Prosecutors to “Be Bold” in Bringing Criminal Cases

• As 2021 came to a close, Deputy Attorney General Lisa Monaco, who oversees the DOJ’s white-collar criminal cases, urged prosecutors to “be bold” in bringing those cases, raising the possibility that prosecutors may now move forward with cases that only a few years ago they would have declined. Deputy Monoco’s public statements concerning prosecutions of executives at WorldCom, Qwest Communications, Adelphia, Tyco and Enron should give you a sense of the change of tone at the DOJ. Deputy Monoco also announced several DOJ policy changes that may impose greater burdens on corporate targets and lead to stiffer penalties for violations. They include increased disclosure obligations for corporations that are subject to investigation, a broader scope of past corporate misconduct that the DOJ will consider in resolving a criminal case, and the elimination of the presumption against using monitors to ensure a corporation’s compliance with its remediation obligations.
• 2021 also saw the DOJ continue to focus on cybercrime. In October, the DOJ launched the Civil Cyber-Fraud Initiative targeting government contractors and grant recipients that provide deficient cybersecurity products or services, misrepresent their cybersecurity practices or protocols, or violate obligations to monitor and report cybersecurity incidents and breaches. The DOJ also ramped up its efforts to combat ransomware, citing the roughly $350 million in ransom paid in 2020 alone as evidence of a growing national security threat.
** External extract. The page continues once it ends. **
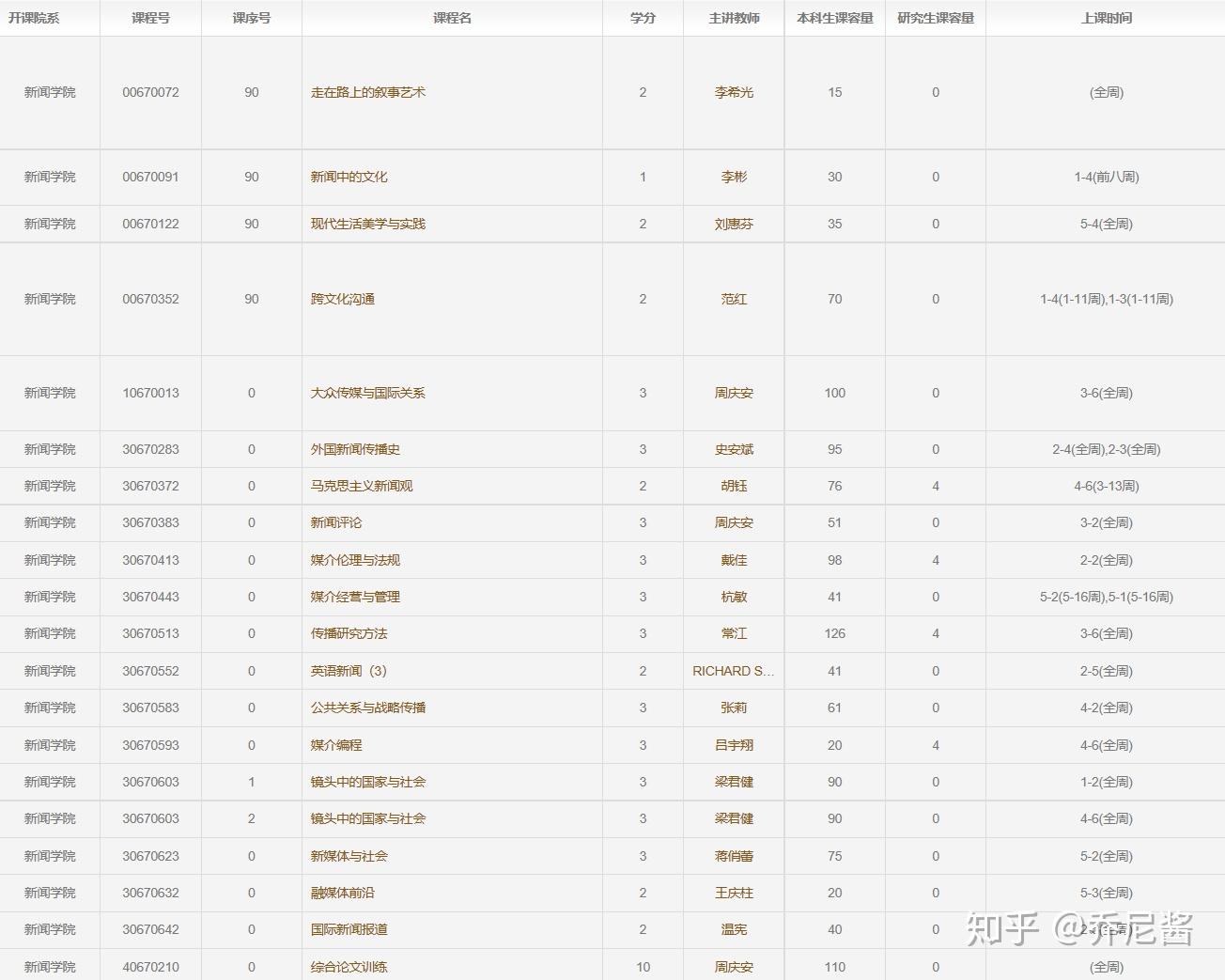Click the 学分 column header
Viewport: 1225px width, 980px height.
point(643,17)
More attacks, and therefore payments made by victim companies, may be scrutinized by investigators. In addition to addressing the business disruption caused by such attacks, corporate boards may have to decide whether to pay and report to the government any ransom payments. This decision may be complicated by recent Office of Foreign Assets Control (OFAC) guidance that a ransom payment made to a Specially Designated National or Blocked Person (SDN) may constitute a sanctions violation, subjecting the company to a range of penalties.
• Announced in November 2018, the DOJ’s China Initiative includes the identification and resourcing of priority trade secret investigations and the development of an enforcement strategy concerning researchers in labs, universities and the defense industrial base that are allegedly transferring technology contrary to U.S. interests. Recently, the Initiative has suffered major setbacks, with prosecutors dropping charges in several cases and activists, the media and lawmakers arguing that the program harms the United States’ research and technology competitiveness and raises concerns about racial profiling. Attorney General Merrick Garland said in October 2021 that the DOJ would review the department’s approach to countering threats posed by the Chinese government, and the DOJ is reportedly expected to provide more information about the results of that review in the coming weeks. Even were the DOJ to abandon the China Initiative, new prosecutions arising from investigations that occurred during its lifetime may be just around the corner.
• Finally, the recent DOJ prosecution of Elizabeth Holmes, the founder and CEO of the now-defunct biotechnology company Theranos, should flag a sometimes overlooked risk of board service—reputational harm. In January 2022, a jury convicted Holmes on four counts of wire fraud. Media reports spotlighted the company’s directors, many of whom were prominent names in government and finance, and suggested that they failed to provide an effective check on management’s allegedly unlawful conduct.

Corporate Boards Should Take a Hard Look at Compliance Programs and Disclosures

• With key law enforcement posts in the Biden administration now filled, it is increasingly clear that the new sheriffs in town take a much grimmer view of alleged business misconduct than their predecessors. It remains to be seen whether their efforts will result in more successful enforcement actions, but at a minimum, corporate boards should expect investigations touching on the Biden administration’s policy priorities, especially with respect to emerging technologies. To meet the increased risk of an enforcement event, corporate boards should review their compliance programs and disclosures and, where necessary, commit additional resources to ensuring the company stays out of the SEC’s and DOJ’s crosshairs.